Sejumlah warga nekat menyeberang di dekat jalan lintas bawah Senen, Jakarta Pusat. Warga enggan menggunakan jembatan penyeberangan orang yang berjarak beberapa meter dari lokasi semula.
Gerakan Koalisi Pejalan Kaki memandang fasilitas di Jakarta saat ini masih kurang ramah bagi kalangan lansia dan disabilitas. Dalam survei rapor trotoar 2020 yang melibatkan sekitar 280 responden dari 34 kota dan 26 kabupaten, skor rata-rata rapor trotoar se-Indonesia adalah 4,9 dari skala 10.
Lutut saya sering sakit kalau naik tangga JPO yang terlalu curam. Mungkin karena faktor usia sudah 66, ya, tetapi fasilitas itu juga kurang ramah buat saya.

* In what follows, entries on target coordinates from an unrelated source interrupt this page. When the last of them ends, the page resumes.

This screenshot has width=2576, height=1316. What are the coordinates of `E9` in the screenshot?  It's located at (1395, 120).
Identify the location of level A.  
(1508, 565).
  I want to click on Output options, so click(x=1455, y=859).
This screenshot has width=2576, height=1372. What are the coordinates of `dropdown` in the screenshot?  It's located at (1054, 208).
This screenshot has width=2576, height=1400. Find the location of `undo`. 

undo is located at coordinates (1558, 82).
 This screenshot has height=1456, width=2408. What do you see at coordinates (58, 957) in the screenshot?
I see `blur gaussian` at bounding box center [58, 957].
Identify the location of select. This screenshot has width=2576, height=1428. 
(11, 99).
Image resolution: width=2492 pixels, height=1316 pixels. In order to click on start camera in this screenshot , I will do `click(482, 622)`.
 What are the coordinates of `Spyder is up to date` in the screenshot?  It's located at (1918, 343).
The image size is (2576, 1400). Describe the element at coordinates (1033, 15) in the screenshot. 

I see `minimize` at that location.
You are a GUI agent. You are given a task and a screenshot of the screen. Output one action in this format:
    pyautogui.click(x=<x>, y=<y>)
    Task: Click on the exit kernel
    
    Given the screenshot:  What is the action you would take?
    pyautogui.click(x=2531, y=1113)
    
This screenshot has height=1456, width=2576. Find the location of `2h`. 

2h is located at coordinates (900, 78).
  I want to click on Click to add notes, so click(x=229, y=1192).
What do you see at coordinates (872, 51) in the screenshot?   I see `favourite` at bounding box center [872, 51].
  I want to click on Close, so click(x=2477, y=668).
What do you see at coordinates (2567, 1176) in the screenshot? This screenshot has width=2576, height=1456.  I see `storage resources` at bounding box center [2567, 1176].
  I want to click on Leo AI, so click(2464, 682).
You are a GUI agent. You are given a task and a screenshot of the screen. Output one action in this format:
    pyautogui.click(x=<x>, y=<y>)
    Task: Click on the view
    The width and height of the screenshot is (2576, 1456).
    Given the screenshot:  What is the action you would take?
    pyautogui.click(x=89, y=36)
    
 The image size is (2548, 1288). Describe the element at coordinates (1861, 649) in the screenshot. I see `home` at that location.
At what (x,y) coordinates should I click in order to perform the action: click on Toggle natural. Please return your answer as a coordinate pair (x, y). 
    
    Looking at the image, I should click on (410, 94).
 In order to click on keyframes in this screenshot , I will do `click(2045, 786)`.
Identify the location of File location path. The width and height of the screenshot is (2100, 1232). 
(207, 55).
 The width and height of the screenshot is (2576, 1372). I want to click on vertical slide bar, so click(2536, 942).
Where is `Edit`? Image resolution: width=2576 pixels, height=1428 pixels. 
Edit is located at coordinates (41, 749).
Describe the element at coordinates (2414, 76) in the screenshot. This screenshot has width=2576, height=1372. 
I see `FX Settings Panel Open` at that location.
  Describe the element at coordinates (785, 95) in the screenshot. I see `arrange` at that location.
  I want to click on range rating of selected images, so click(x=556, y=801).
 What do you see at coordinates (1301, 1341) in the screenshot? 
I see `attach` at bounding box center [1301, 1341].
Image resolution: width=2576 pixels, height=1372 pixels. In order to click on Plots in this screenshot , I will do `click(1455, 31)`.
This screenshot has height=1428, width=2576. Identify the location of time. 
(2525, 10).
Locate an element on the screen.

Koordinator Koalisi Pejalan Kaki Alfred Sitorus menuturkan, skor tersebut menandakan kalau fasilitas pejalan kaki sudah baik, tetapi masih belum cukup ramah pengguna. Kurangnya keramahan fasilitas ini terutama sangat terasa bagi kaum disabilitas dan lansia.
KOMPAS/ADITYA DIVERANTA
Kampanye peringatan Hari Pejalan Kaki Nasional bersama gerakan Koalisi Pejalan Kaki di Jakarta, Jumat (22/1/2021). Peringatan ini menggugat hak pejalan kaki untuk fasilitas yang lebih ramah pengguna.
Meski begitu, responden menyatakan cukup optimistis dengan perkembangan fasilitas pejalan kaki di Indonesia. Alfred menyebutkan, optimisme ini menandakan kepercayaan warga terhadap pengelolaan fasilitas publik dari pemerintah.
”Kondisi ini harus disambut pemerintah setempat dengan fasilitas pejalan kaki yang lebih ramah. Fasilitas seperti JPO sebenarnya masih kurang ramah pengguna. Kami mendorong lebih banyak lagi pelican crossing di Jakarta dan kota-kota lain demi akses pejalan kaki yang lebih beradab,” ujar Alfred.